* [Problem details]:
Starting at the words "Fraudulent transfer case" and ending after "after the transfer.", write out word for word that passage from the fraudulent transfer case page below.

* [Extract]:
Friday, January 25, 2013

Fraudulent transfer case 1/04/2013



In evaluating potential fraudulent transfers more generally, consideration may be given, among other factors, to any or all of the following:

((1)) Whether the transfer or obligation was to an insider.
((2)) Whether the debtor retained possession or control of the property transferred after the transfer.
((3)) Whether the transfer or obligation was disclosed or concealed.
((4)) Whether before the transfer was made or obligation was incurred, the debtor had been sued or threatened with suit.
((5)) Whether the transfer was of substantially all the debtor's assets.
((6)) Whether the debtor absconded.
((7)) Whether the debtor removed or concealed assets.
((8)) Whether the value of the consideration received by the debtor was reasonably equivalent to the value of the asset transferred or the amount of the obligation incurred.
((9)) Whether the debtor was insolvent or became insolvent shortly after the transfer was made or the obligation was incurred.
((10)) Whether the transfer occurred shortly before or shortly after a substantial debt was incurred.
((11)) Whether the debtor transferred the essential assets of the business to a lienholder who transferred the assets to an insider of the debtor.


ACACIA CORP MANAGEMENT, LLC v. U.S., Cite as 111 AFTR 2d 2013-XXXX, 01/04/2013

ACACIA CORPORATE MANAGEMENT, LLC, Michael Ioane, Plaintiffs, v. UNITED STATES, et al., Defendants.
Case Information:

Code Sec(s):      
Court Name:      United States District Court, E.D. California,
Docket No.:        No. CIV F-07-1129 AWI GSA,
Date Decided:   01/04/2013.
Disposition:      
HEADNOTE

.

Reference(s):

OPINION

United States District Court, E.D. California,

ORDER RE: MOTION FOR SUMMARY JUDGMENT

Judge: ANTHONY W. ISHII, District Judge.

I. History

Vincent Steven and Louise Q. Booth (“Booths”) are a married couple who file joint tax returns. The Booths owned three parcels of property (the “Subject Properties”) in Bakersfield, CA. The Booths met Plaintiff Michael Scott Ioane (“Ioane”) and began taking his advice on how to reduce/evade their income tax liabilities. In 1996, the Booths transferred ownership of the Subject Properties to the Alpha Omega Trust and the Aligned Enterprises Trust; in 2002, they transferred ownership of the Subject Properties to the Bakersfield Properties and Trust Company (all three entities collectively the “Booth Trusts”). The beneficiaries of the Booth Trusts are the Booths' children.

In 1999, Defendant United States (“United States”) made tax assessments against the Booths for deficiencies in the tax years 1995–1997. The United States filed a tax lien in Kern County against the Booths (“2000 Tax Lien”). On December 5, 2005, the Booth Trusts transferred ownership of the Subject Properties to Plaintiff Acacia Corporate Management, LLC (“Acacia”) and Ioane, in an alleged attempt to put it out of the reach of the United States. On December 22, 2005, the United States filed a tax lien on the Subject Properties specifically (“2005 Tax Lien”) on the basis that Ioane and Acacia (collectively “Ioane Group”) are nominees/alter egos of the Booths.

* [Provided material]:
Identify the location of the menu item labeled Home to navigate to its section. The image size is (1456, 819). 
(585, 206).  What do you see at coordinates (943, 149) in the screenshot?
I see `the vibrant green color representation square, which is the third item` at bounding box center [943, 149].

* [Solution to this task]:
Fraudulent transfer case 1/04/2013



In evaluating potential fraudulent transfers more generally, consideration may be given, among other factors, to any or all of the following:

((1)) Whether the transfer or obligation was to an insider.
((2)) Whether the debtor retained possession or control of the property transferred after the transfer.